§ Instructions for the task:
With the images removed, transcribe the listing that follows exactly.

§ Recorded information:
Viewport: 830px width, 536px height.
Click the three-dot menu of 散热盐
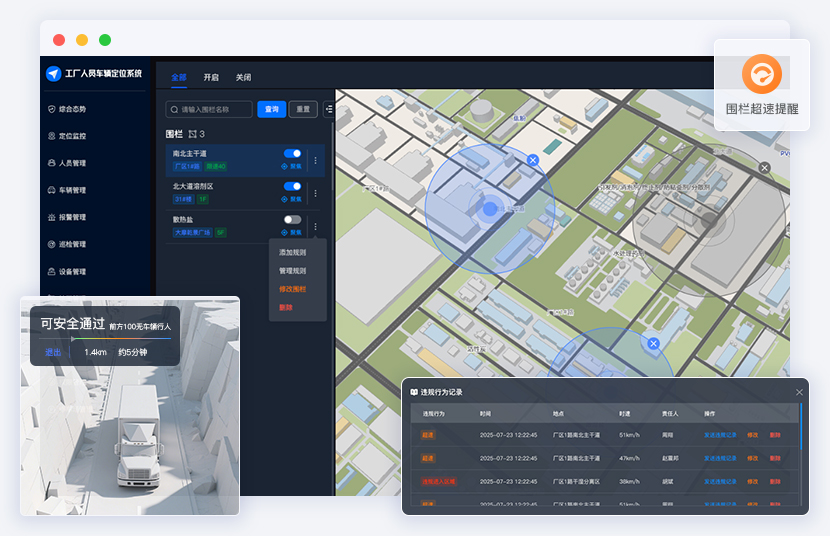[316, 226]
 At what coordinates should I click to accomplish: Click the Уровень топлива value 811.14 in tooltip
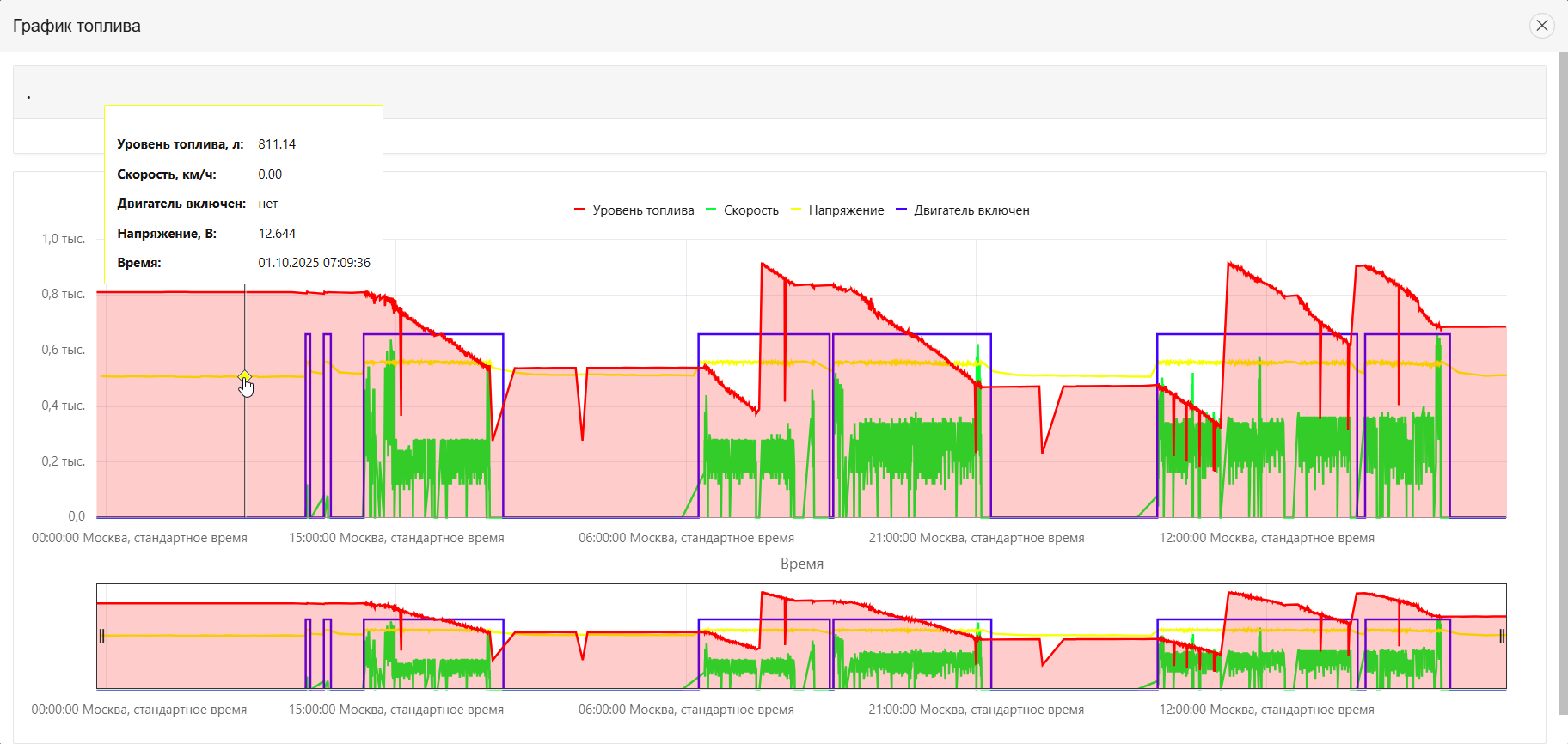(x=277, y=144)
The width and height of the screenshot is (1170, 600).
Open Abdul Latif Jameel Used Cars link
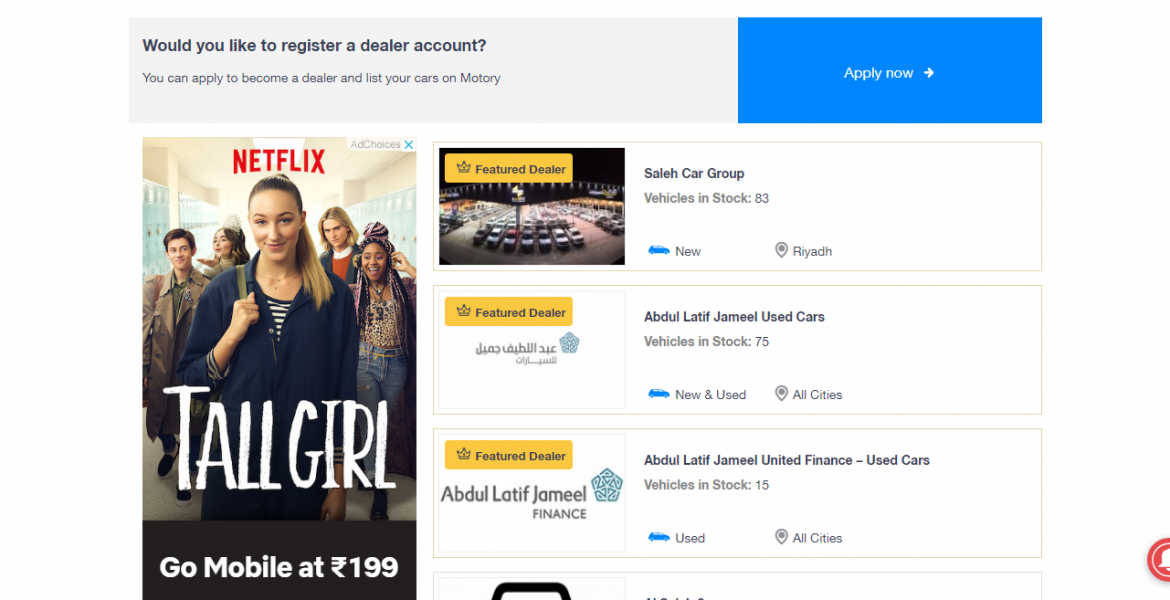coord(734,316)
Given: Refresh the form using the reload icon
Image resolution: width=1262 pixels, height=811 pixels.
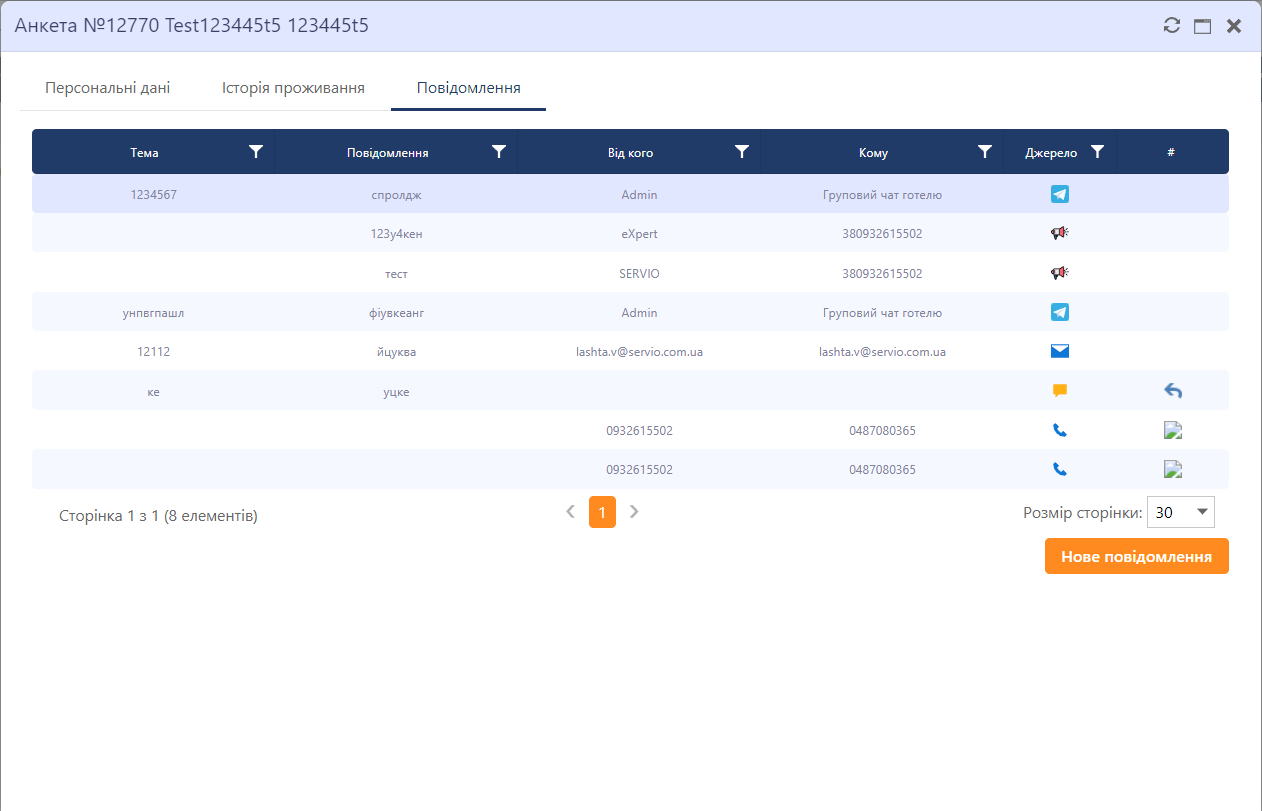Looking at the screenshot, I should point(1172,26).
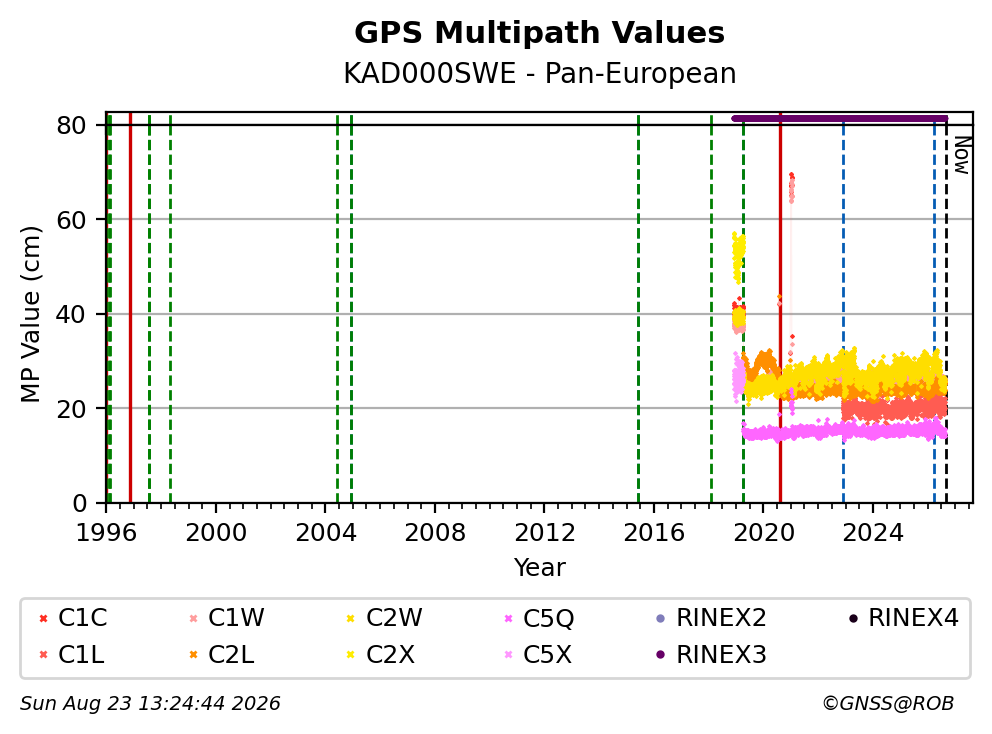Image resolution: width=992 pixels, height=734 pixels.
Task: Click the RINEX4 legend entry
Action: [x=903, y=618]
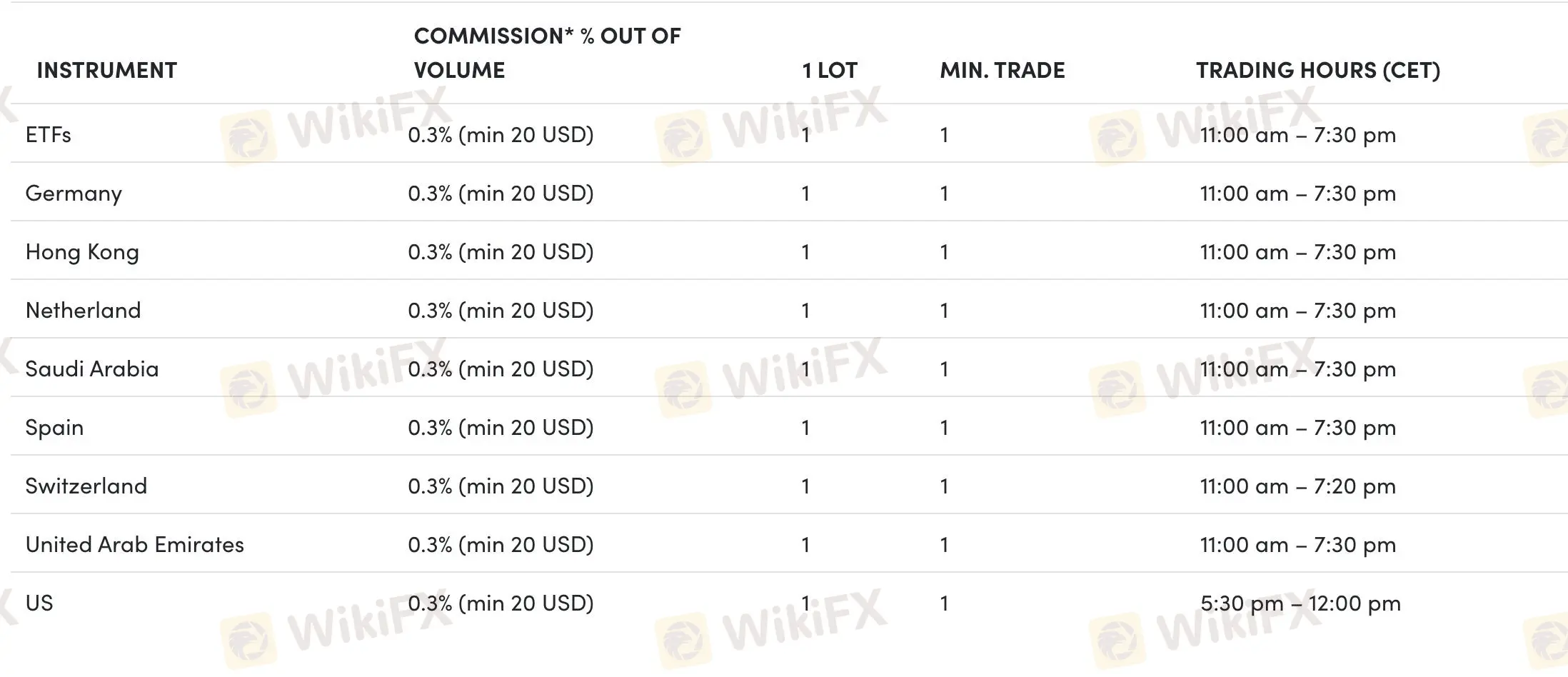
Task: Select the Spain instrument cell
Action: pyautogui.click(x=54, y=428)
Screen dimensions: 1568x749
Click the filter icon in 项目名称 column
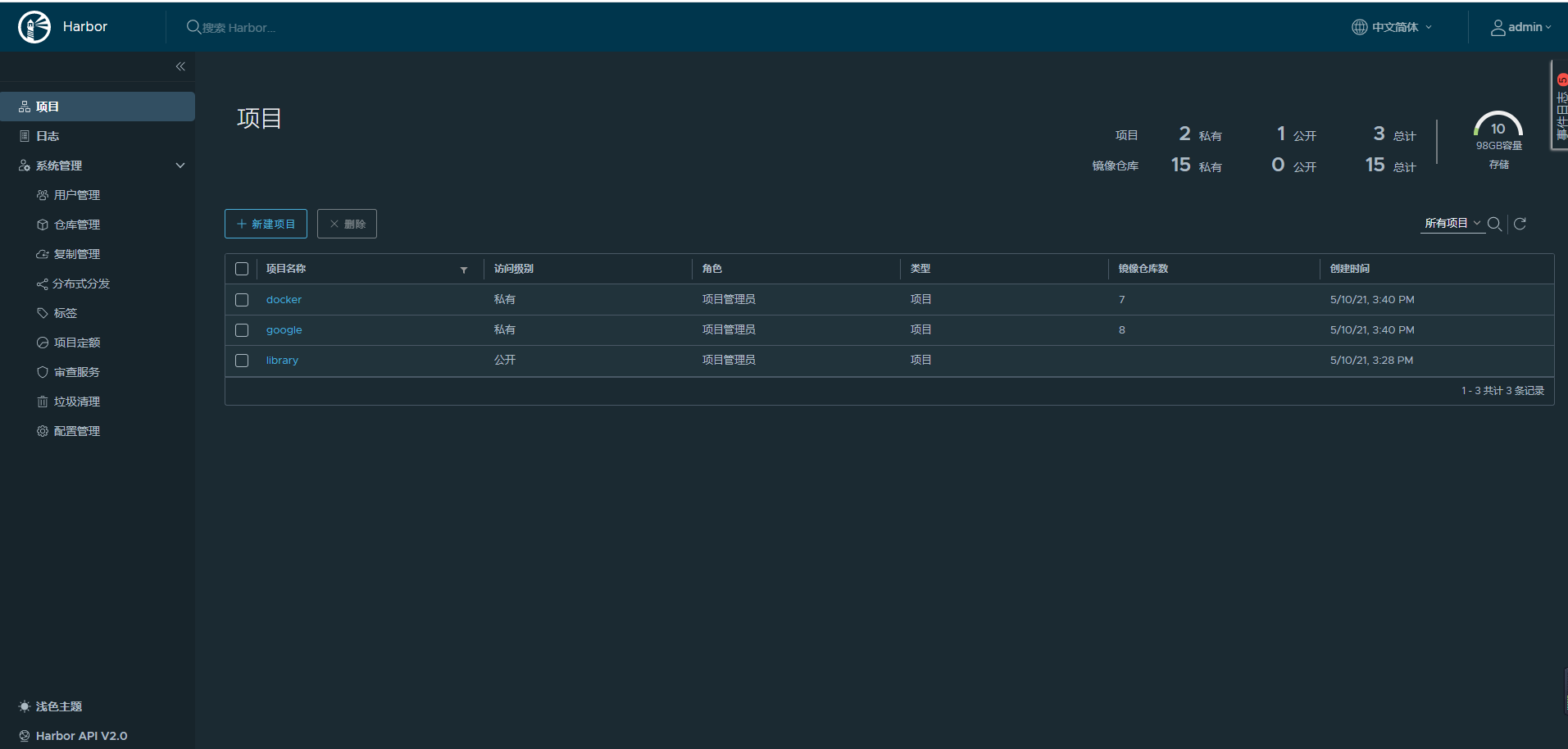[464, 270]
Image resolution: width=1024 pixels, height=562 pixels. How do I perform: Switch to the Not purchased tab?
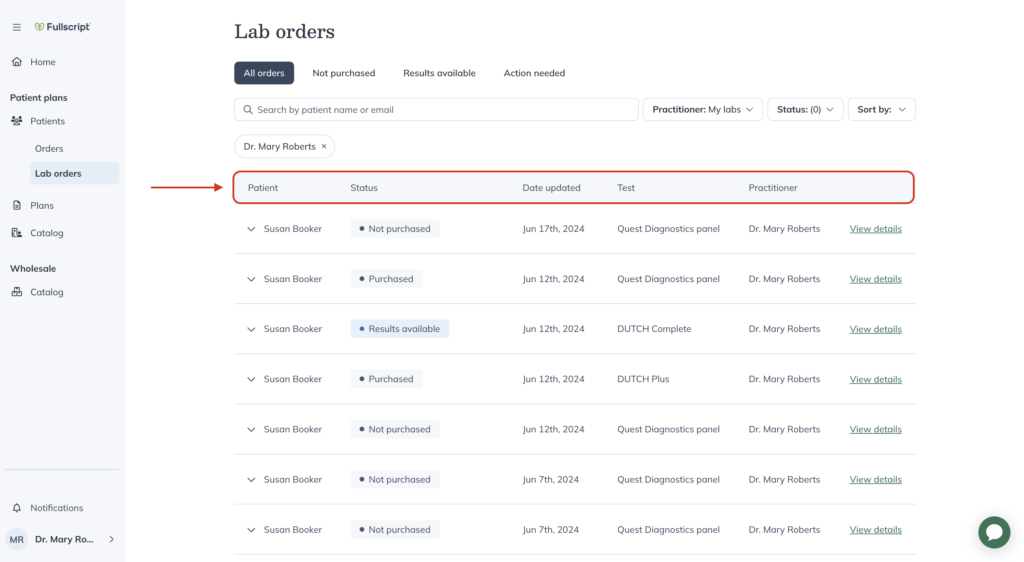(344, 73)
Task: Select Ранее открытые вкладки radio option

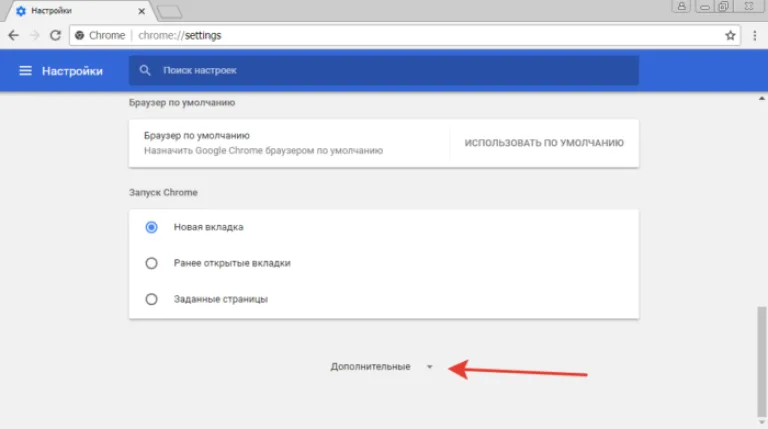Action: [151, 263]
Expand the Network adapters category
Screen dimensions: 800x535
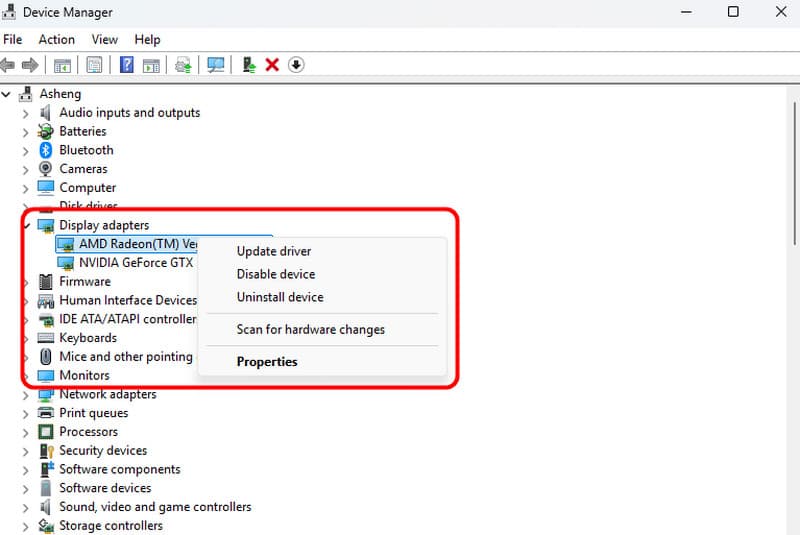[26, 395]
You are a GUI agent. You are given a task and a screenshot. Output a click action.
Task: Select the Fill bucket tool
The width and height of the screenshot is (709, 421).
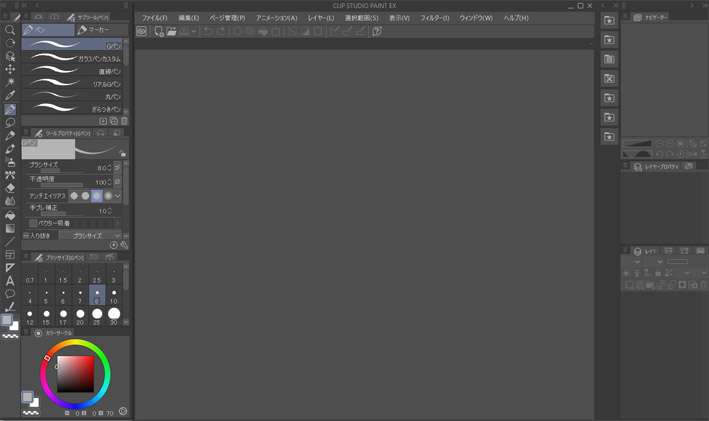tap(10, 215)
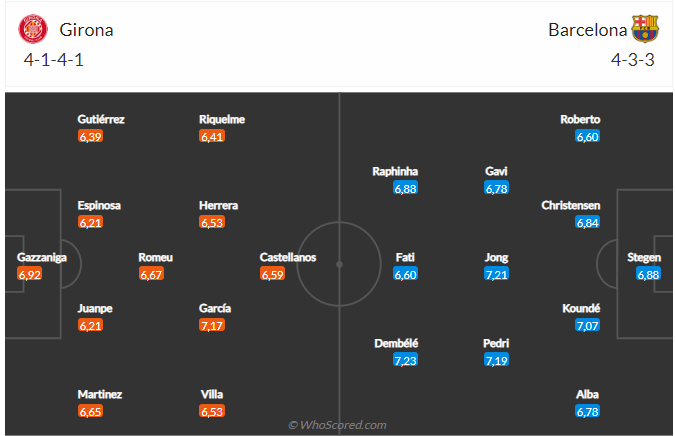The height and width of the screenshot is (436, 675).
Task: Select Fati's 6,60 rating badge
Action: [405, 274]
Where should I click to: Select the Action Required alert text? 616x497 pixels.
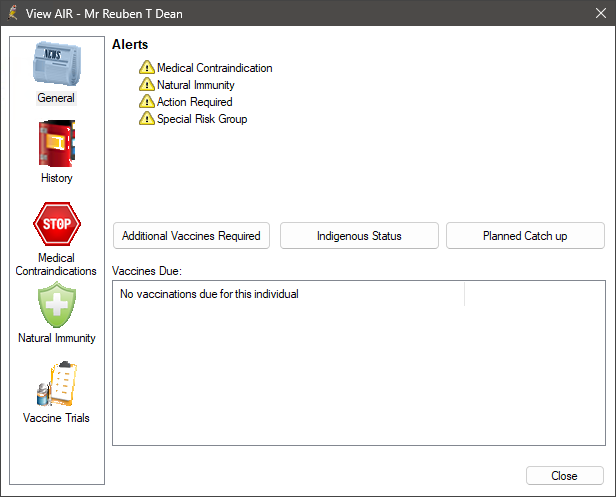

§ Task output:
Viewport: 830px width, 536px height.
Click the three-dot menu of 散热盐
[316, 226]
 At what coordinates should I click to accomplish: Click the Уровень топлива value 811.14 in tooltip
(x=277, y=144)
The width and height of the screenshot is (1170, 600).
Open Abdul Latif Jameel Used Cars link
coord(734,316)
Given: Refresh the form using the reload icon
Image resolution: width=1262 pixels, height=811 pixels.
Looking at the screenshot, I should point(1172,26).
Image resolution: width=992 pixels, height=734 pixels.
Task: Click the RINEX4 legend entry
Action: [x=903, y=618]
Task: Select the Spain instrument cell
Action: pyautogui.click(x=54, y=428)
Screen dimensions: 1568x749
Click the filter icon in 项目名称 column
[464, 270]
Image resolution: width=1024 pixels, height=562 pixels. How do I perform: Switch to the Not purchased tab?
(344, 73)
Task: Select Ранее открытые вкладки radio option

Action: [151, 263]
Expand the Network adapters category
Screen dimensions: 800x535
[26, 395]
You are a GUI agent. You are given a task and a screenshot. Output a click action.
Task: Select the Fill bucket tool
The width and height of the screenshot is (709, 421).
tap(10, 215)
The height and width of the screenshot is (436, 675).
Task: Select Fati's 6,60 rating badge
Action: [405, 274]
Where should I click to: Select the Action Required alert text? 616x497 pixels.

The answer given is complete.